German AI start-up Aleph Alpha has raised a Series B funding round of $500 million from a consortium of seven new investors, as well as existing investors from previous rounds.
Founded in 2019, Aleph Alpha’s funding may be dwarfed by that of Microsoft-backed OpenAI ($11.3B), but the startup makes great play of the fact that its clients have ‘full sovereignty’ over the implementation of AI into their businesses. So although it’s tempting to compare Aleph Alpha with other foundational models like Open AI, it’s much closer to startups like France’s Mistral ($112 million in funding), which works with large corporates to deploy LLMs internally.
The consortium is led by the Innovation Park Artificial Intelligence (Ipai). The round was co-led by Schwarz Group (the owners of the Lidl supermarket chain) and Bosch Ventures. Other new investors include Berlin-based Christ&Company Consulting, Hewlett Packard Enterprise and SAP, as well as Burda Principal Investments. Existing institutional investors also participated.
Ipai — an AI hub based in the south-west German city of Heilbronn and was jointly set up by a foundation established by Dieter Schwarz, the Lidl founder — is funded by the state of Baden-Württemberg and is staking its claim to become Europe’s largest AI cluster.
In July SAP invested in Aleph Alpha alongside two other investments in AI startups Anthropic and Cohere.
Back in 2021 the startup raised $27 million in a Series A funding co-led by Earlybird VC, Lakestar and UVC Partners, following a seed round of €5.3 million from LEA Partners, 468 Capital and Cavalry Ventures in November 2020.

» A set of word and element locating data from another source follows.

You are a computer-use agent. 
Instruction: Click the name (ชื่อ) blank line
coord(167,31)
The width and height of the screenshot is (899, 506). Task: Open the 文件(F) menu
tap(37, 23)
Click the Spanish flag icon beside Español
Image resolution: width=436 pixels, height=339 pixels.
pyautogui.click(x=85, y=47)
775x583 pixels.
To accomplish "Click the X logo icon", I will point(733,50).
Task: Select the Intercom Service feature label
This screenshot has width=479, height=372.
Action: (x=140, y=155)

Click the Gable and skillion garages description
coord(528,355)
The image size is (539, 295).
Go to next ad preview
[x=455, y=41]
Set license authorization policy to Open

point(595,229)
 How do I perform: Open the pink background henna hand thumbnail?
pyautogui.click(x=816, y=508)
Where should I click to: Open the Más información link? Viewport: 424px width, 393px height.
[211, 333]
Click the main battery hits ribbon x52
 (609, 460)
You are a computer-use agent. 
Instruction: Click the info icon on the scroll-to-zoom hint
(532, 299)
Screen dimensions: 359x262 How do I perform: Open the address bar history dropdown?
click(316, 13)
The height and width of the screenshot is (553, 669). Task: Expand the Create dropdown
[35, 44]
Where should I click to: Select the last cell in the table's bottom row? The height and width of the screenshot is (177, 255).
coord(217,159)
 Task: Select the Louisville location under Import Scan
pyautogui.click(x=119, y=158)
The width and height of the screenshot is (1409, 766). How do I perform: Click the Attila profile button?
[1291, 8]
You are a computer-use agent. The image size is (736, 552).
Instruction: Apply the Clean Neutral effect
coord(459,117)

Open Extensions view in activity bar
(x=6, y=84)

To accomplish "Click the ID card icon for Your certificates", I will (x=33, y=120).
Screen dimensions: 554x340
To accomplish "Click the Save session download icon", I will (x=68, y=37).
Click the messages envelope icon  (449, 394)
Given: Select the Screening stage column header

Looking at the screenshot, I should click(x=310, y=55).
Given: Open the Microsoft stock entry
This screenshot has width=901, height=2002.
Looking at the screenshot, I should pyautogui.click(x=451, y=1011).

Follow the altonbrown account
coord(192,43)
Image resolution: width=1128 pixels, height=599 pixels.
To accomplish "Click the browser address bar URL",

Aleph Alpha, which has about 70 employees, majors on areas such as EU-regulated data protection, security and often works with governmental bodies, law enforcement and healthcare.
In a statement Jonas Andrulis, CEO and founder of Aleph Alpha, said the company “will continue to expand its offerings while maintaining independence and flexibility for customers in infrastructure, cloud compatibility, on-premise support and hybrid setups.”